Они сидели и сидели под шумящими акациями и напряженно думали каждый о своем. Иголкин искал предлог познакомиться, а Верочка искала повод пойти домой, не смотря на ее уважение к личности Иголкина.
- Так вот, - начал Иголкин, - как мне вас величать, раз уж мы здесь сидим порядочное колличество времени?
- Меня? Вера Васильевна Кошкина, - ответила Верочка, - Да, и правда, времени много уже, пора бы и по домам.. .
- Сидите! - прервал ее Иголкин, - Кажется, голова еще кружится.
- Мне правда пора, мне надо домой, -лепетала, чуть не плача, поэтесса, -В конце концов, какое право вы имеете меня заставлять сидеть здесь? Я свободная личность! Да, именно так, и вы не остановите меня, у вас же голова кружится! - из крайности в крайность бросалась Верочка.
Тут у Иголкина поехала крыша. Он начал лихорадочно трястись и со слезами на глазах громко воскликнул:
- Я присылал вам гвозди, я!

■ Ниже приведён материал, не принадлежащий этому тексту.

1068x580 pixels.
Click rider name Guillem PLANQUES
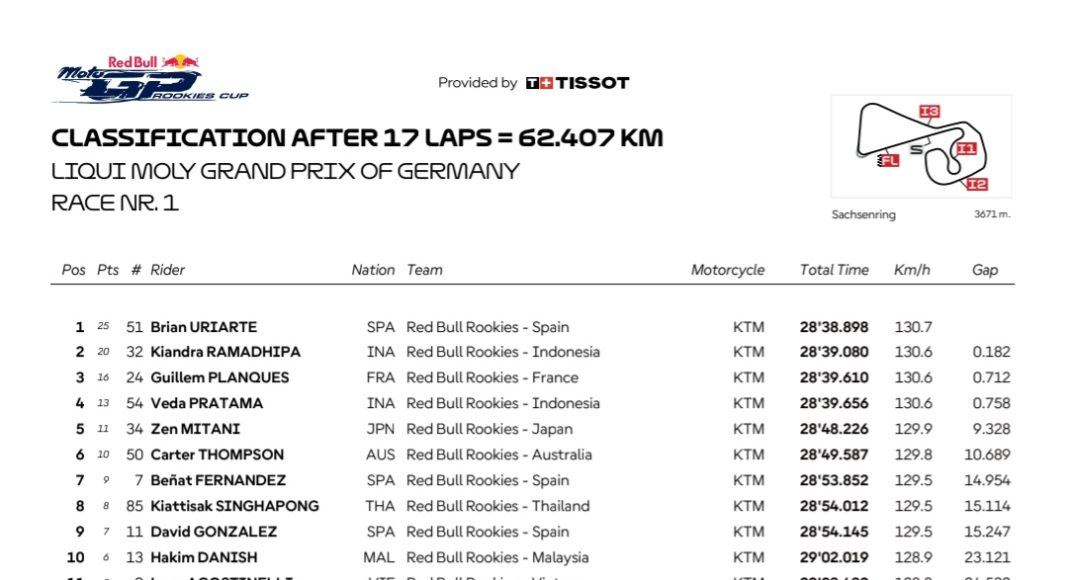[x=219, y=378]
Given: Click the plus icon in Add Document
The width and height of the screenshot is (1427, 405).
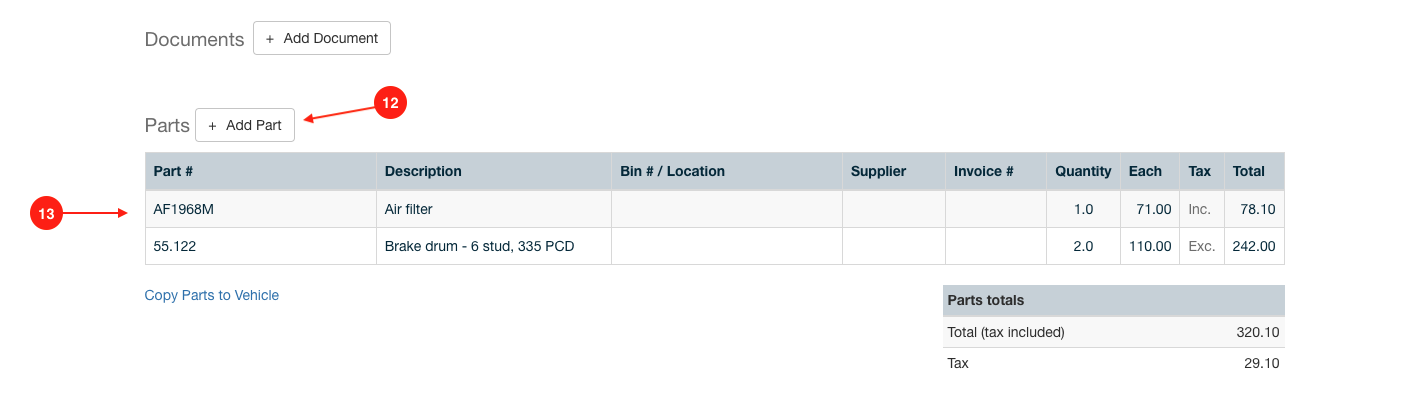Looking at the screenshot, I should click(270, 38).
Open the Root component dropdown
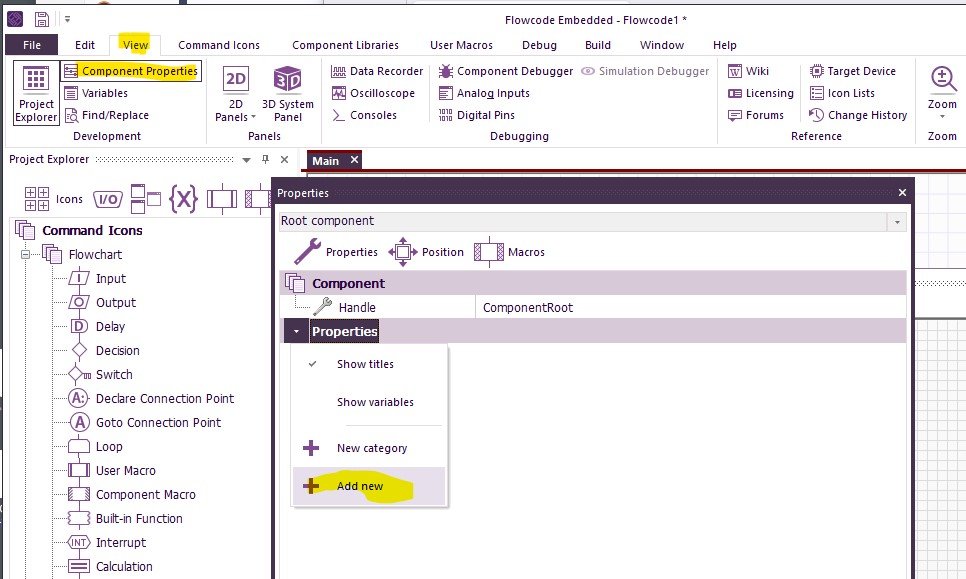Image resolution: width=966 pixels, height=579 pixels. 896,221
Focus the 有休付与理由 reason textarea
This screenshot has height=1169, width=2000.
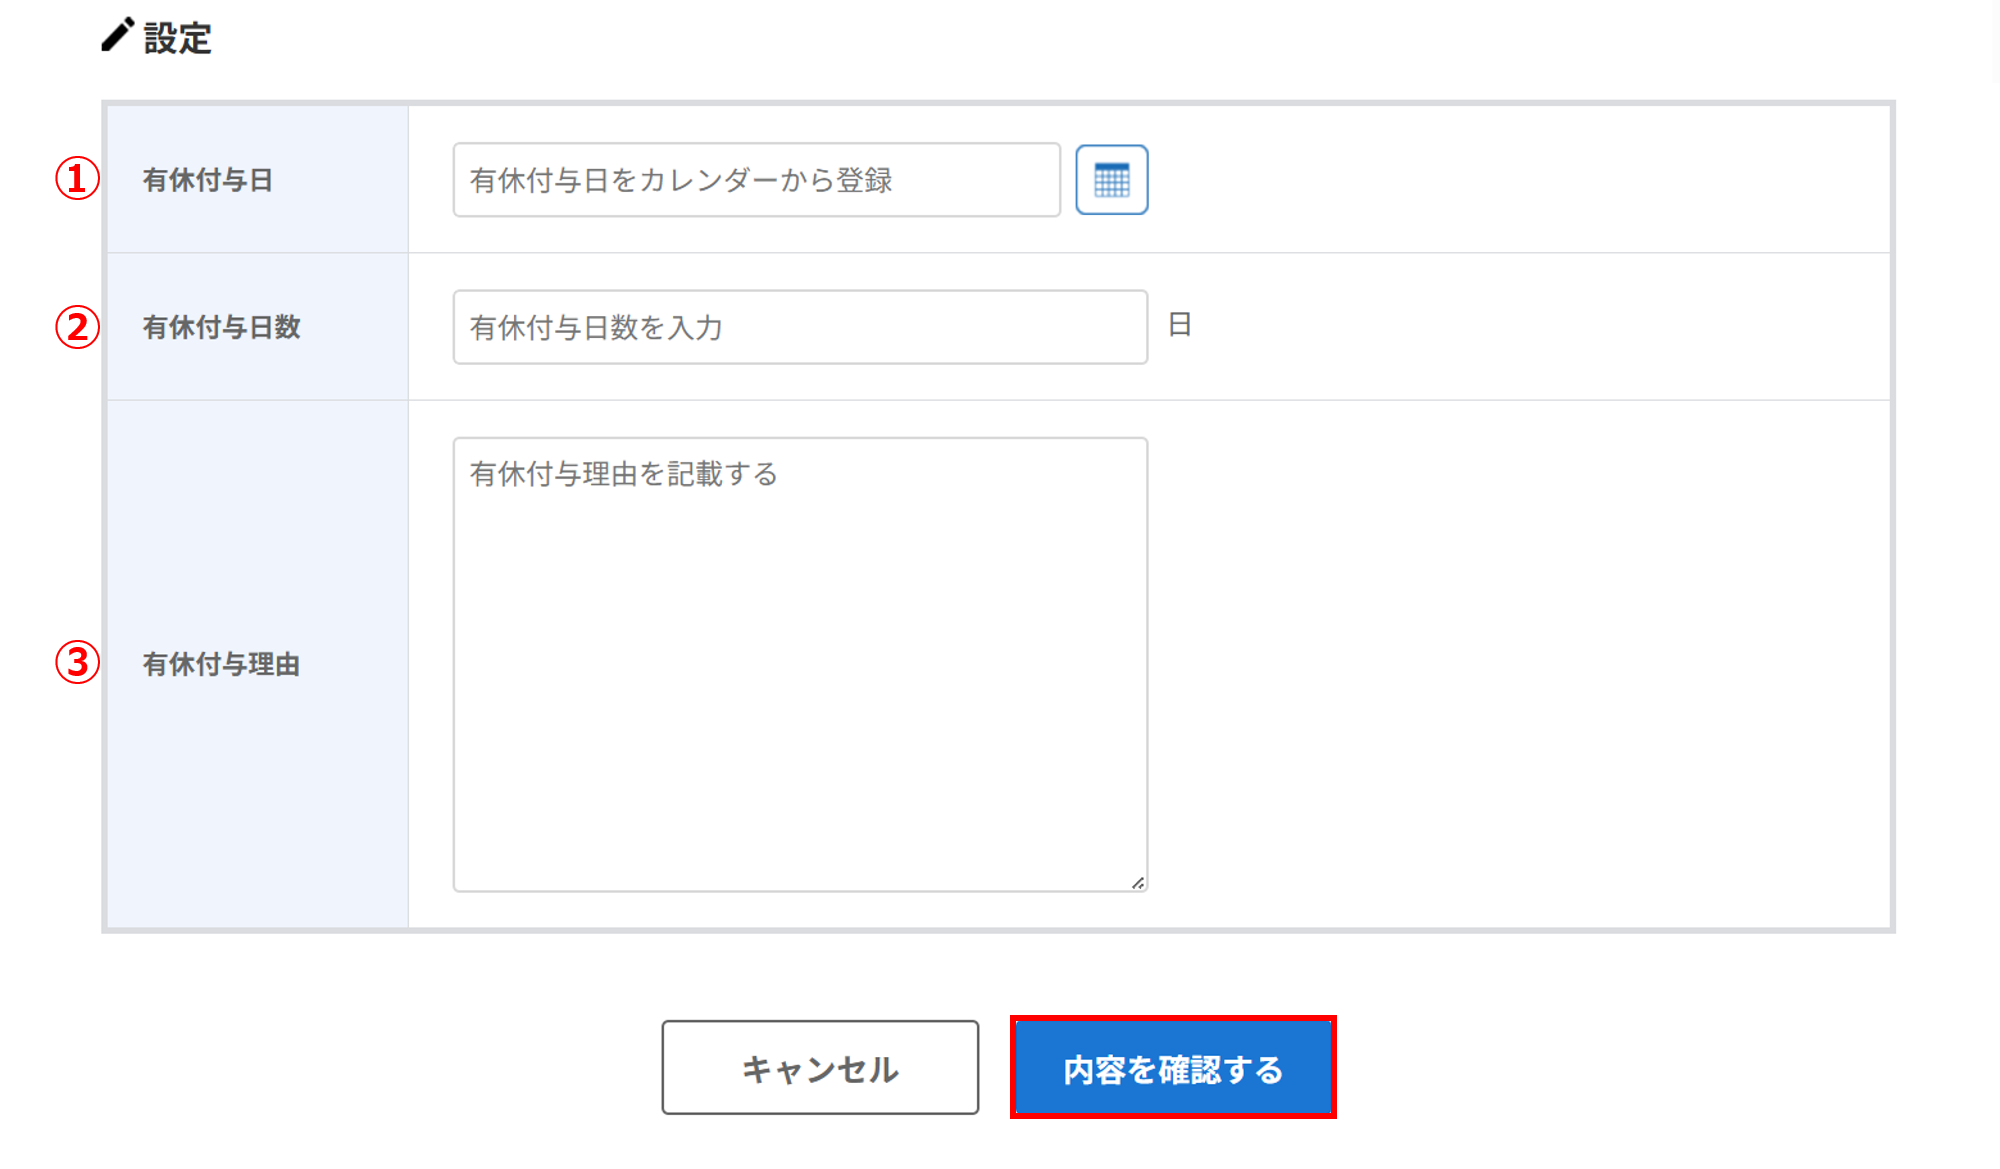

Вы, наверное, сидели себе, дома, и думали, кто этот неизвестный, может быть плотник? ! - Тимофей Федорович странно засмеялся, - Вы ошибались, никакой я не плотник, я обычный слесарь. Теперь вы все знаете. Скажите, простой слесарь достоин вашей руки? Вы распишитесь со мною? Только молчите! Я угадаю.
Рыба ревела белугой, Иголкин все еще ходил по двору и нес всякий бред. Жители дома выглядывали из окна. Одни возмущались, что те нарушали порядок, другие кричали Верочке:
- Не ревите, гражданка! Выходите за мужика замуж, он же просит, только не ревите, не мешайте отдыхать!
На следующий день, проснувшись в своем дворе на лавочке, Вера с ужасом начала вспоминать вчерашнее проишествие. После того, как на ее глазах сошел с ума человек, а она(советское позорище) убежала, вместо того, чтобы помочь в трудной минуте больному (Ах, Верочка, да за такое и донесут и расстреляют), скрылась у всех на глазах. Голова у Верочки закружилась и она напряженно вспоминала последствия вечера. Она прибежала домой, точнее во двор, где сидел дворник и курил папиросу. Она печально пропросилась переночевать, тот впустил, показал на печку и даже подал ватник. А потом как в тумане. Кажется, Верочка красная и смущенная выбежала на улицу. Никогда она больше не будет приходить поздно домой!
Верочка мучилась, ей было стыдно. Она решила найти того странного гражданина и принести извинения. Ей пришло в голову, что он плотник(интересно почему), а это легко подсказало ей, куда отправлятся.